WartaParahyangan.com
BANDUNG – Program Makan Bergizi Gratis (MBG) di Kabupaten Bandung terus bergulir di tiap kecamatan. Salah satu sekolah penerima manfaat, SMPN 1 Ciwidey, melaporkan pembagian MBG berjalan aman dan tertib setiap hari.
SMPN 1 Ciwidey yang berlokasi di Jalan Babakan Tiga, Desa Ciwidey, Kecamatan Ciwidey, menyalurkan MBG untuk 1.348 orang yang terdiri dari siswa dan guru. Pembagian dilakukan pada jam istirahat pertama agar makanan tidak basi.

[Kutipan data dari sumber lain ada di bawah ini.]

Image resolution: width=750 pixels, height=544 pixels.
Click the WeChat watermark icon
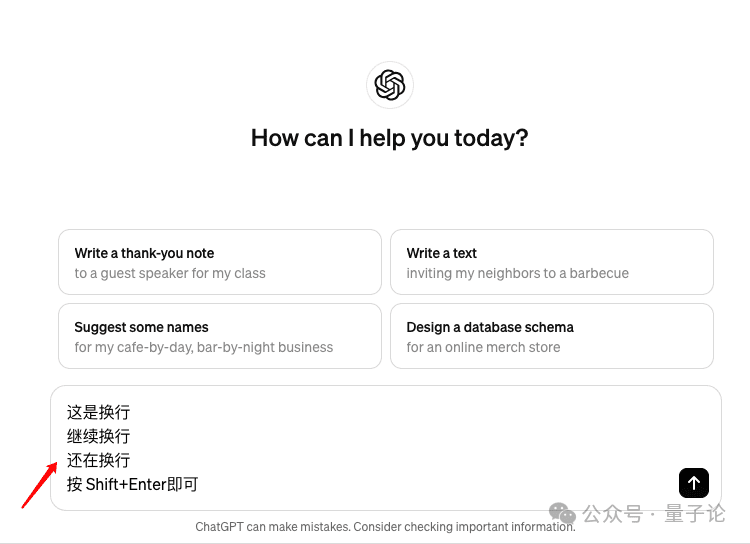click(562, 513)
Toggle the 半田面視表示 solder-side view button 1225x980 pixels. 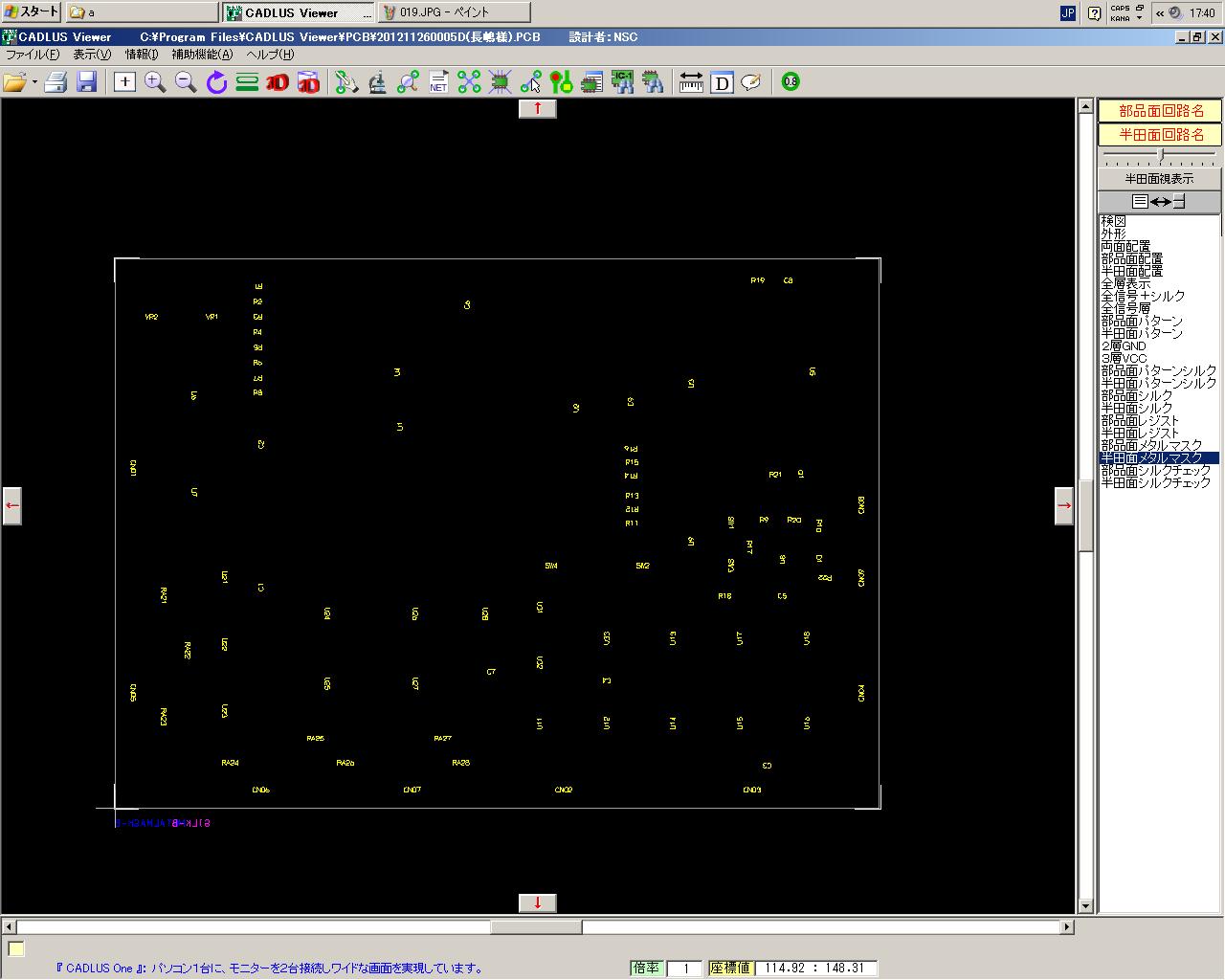click(x=1159, y=179)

Wiwin Kuraesin, S.Pd., guru SMPN 1 Ciwidey, menjelaskan teknis pembagian MBG di sekolahnya. “Alhamdulillah pembagian MBG selalu aman tiap harinya. Kami punya tim yang membagikan ke anak-anak, lalu rantangnya dihitung lagi. Tiap kelas juga ada koordinator,” ujarnya, Senin (11/5/2026).

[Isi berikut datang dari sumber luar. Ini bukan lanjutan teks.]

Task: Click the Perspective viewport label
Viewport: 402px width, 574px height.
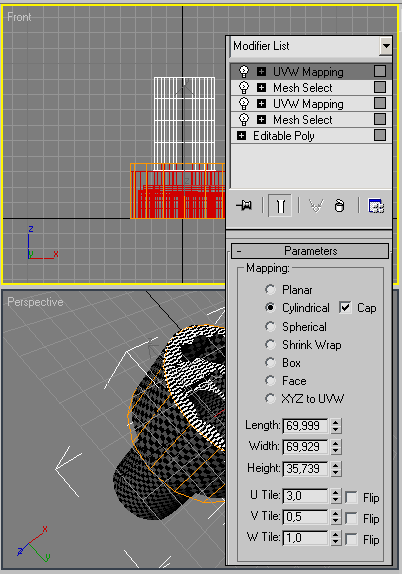Action: coord(35,302)
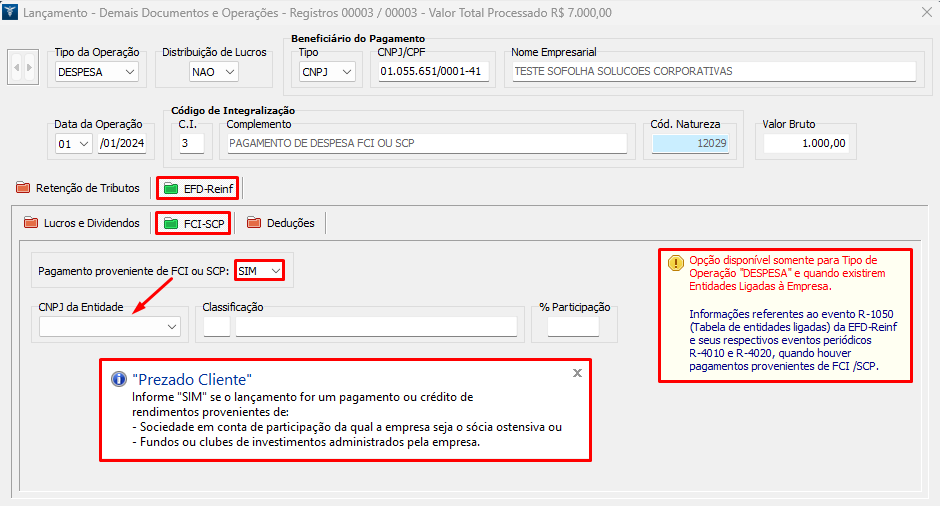Close the 'Prezado Cliente' info popup
The width and height of the screenshot is (940, 507).
point(577,372)
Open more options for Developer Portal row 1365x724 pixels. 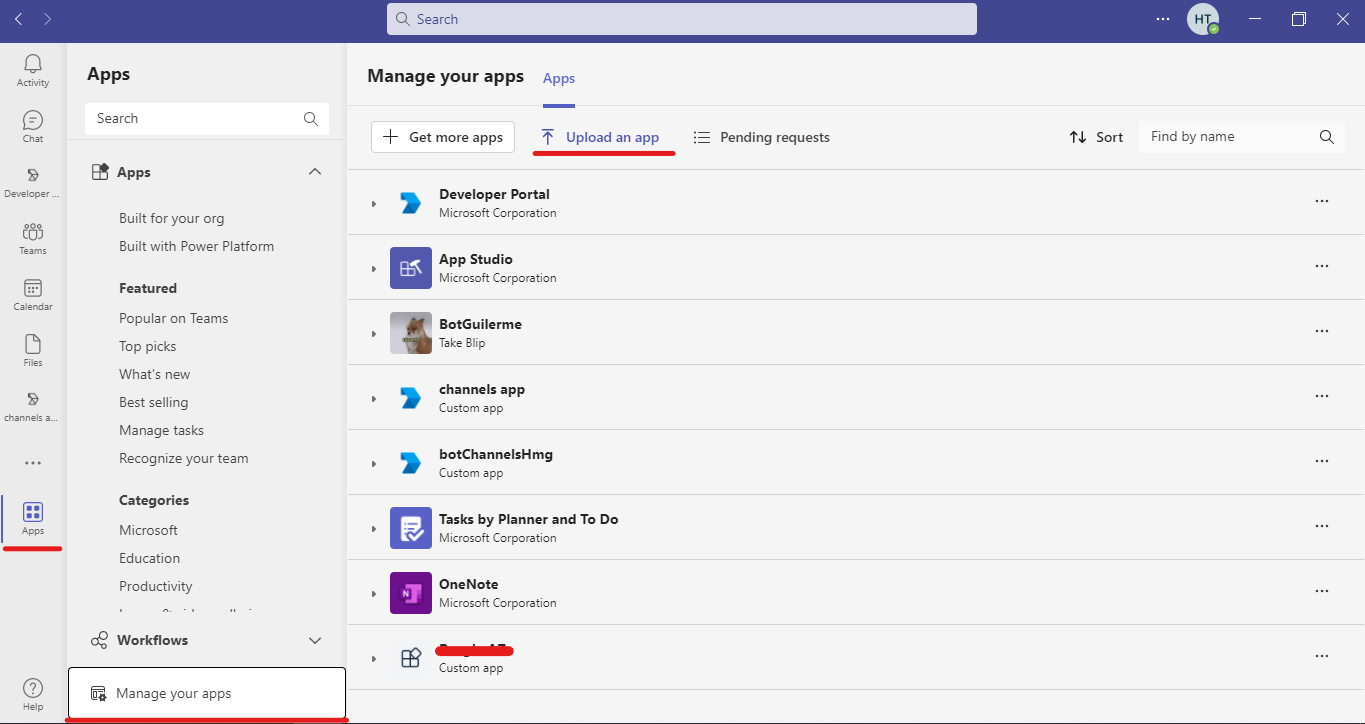pos(1322,201)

Untuk menjaga kualitas, pihak sekolah rutin mengisi formulir uji organoleptik dari SPPG Lebakmuncang 003. Penilaian meliputi rasa, warna, aroma, dan tekstur nasi.
“Sejauh ini respons dari kepala SPPG dan ahli gizinya bagus sekali. Menu sekarang banyak perubahan, siswa bilang enak terus. Ini juga mengajari anak agar makannya tidak mubazir,” ungkap Wiwin.

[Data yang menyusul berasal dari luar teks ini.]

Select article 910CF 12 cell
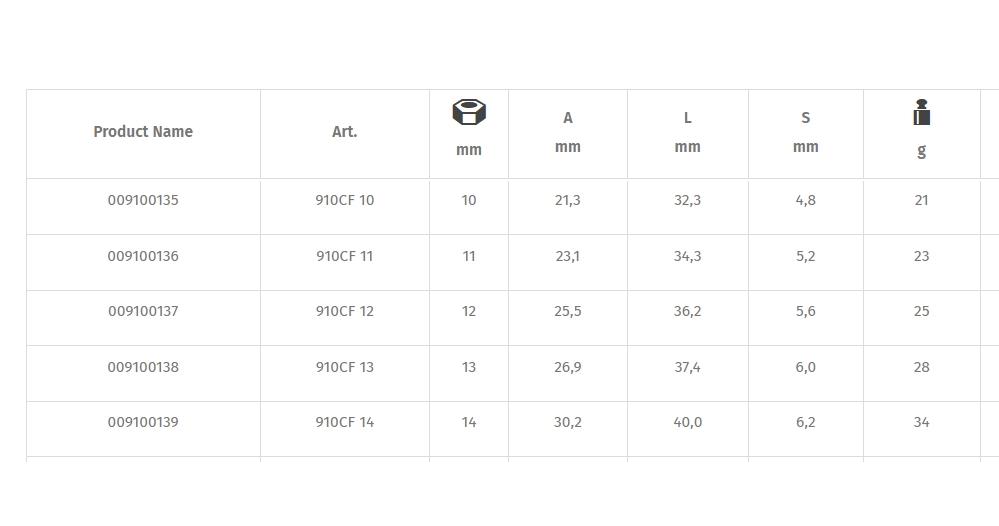The width and height of the screenshot is (999, 526). (344, 311)
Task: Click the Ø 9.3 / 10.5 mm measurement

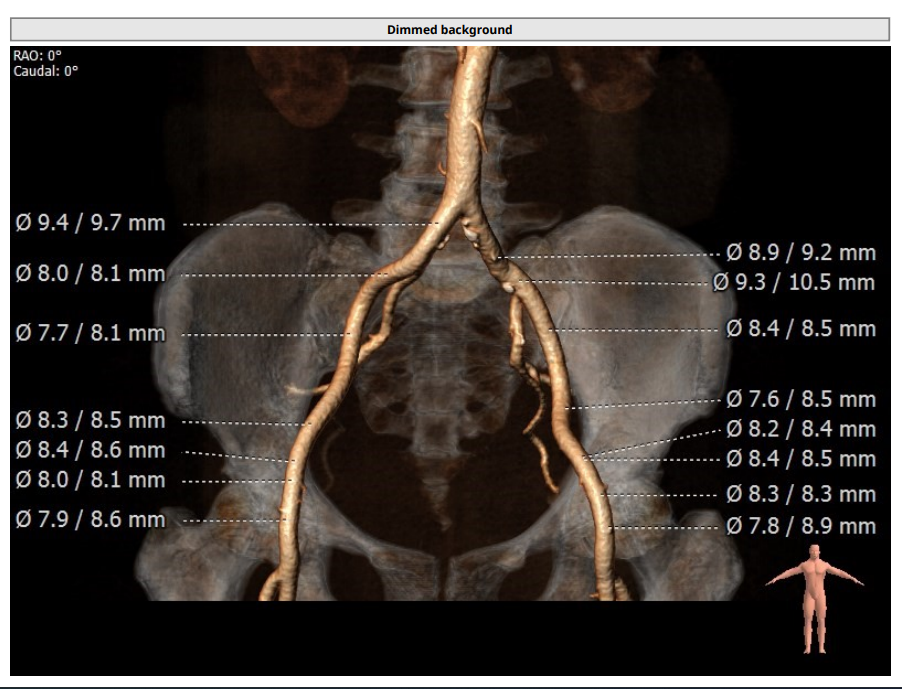Action: click(x=794, y=283)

Ia menyebut dampak positif MBG cukup terasa. “Anak-anak kalau makan bilangnya ‘Bu enak, terima kasih’. Dulu mereka bekal nasi terus jajan, sekarang sudah berkurang,” katanya.

Hal senada disampaikan siswa kelas 8, Maulinda Nur Azizah. “Senang soalnya sekarang setiap hari dikasih. Alhamdulillah tidak terlalu buat jajan, jadi mengurangi pengeluaran uang. MBG-nya enak-enak, sekarang sudah ada perubahan di menu dari awalnya kurang jadi lumayan,” katanya.
Siswa lainnya, Chintya Anjani, juga merasakan manfaat serupa. “Seneng banget karena pengeluaran berkurang, kenyang pas istirahat, terus menunya enak-enak sekarang,” tuturnya.
Program MBG di SMPN 1 Ciwidey menjadi contoh pelaksanaan yang melibatkan koordinasi guru, siswa, dan SPPG untuk memastikan makanan bergizi tersalur tepat waktu dan tepat sasaran.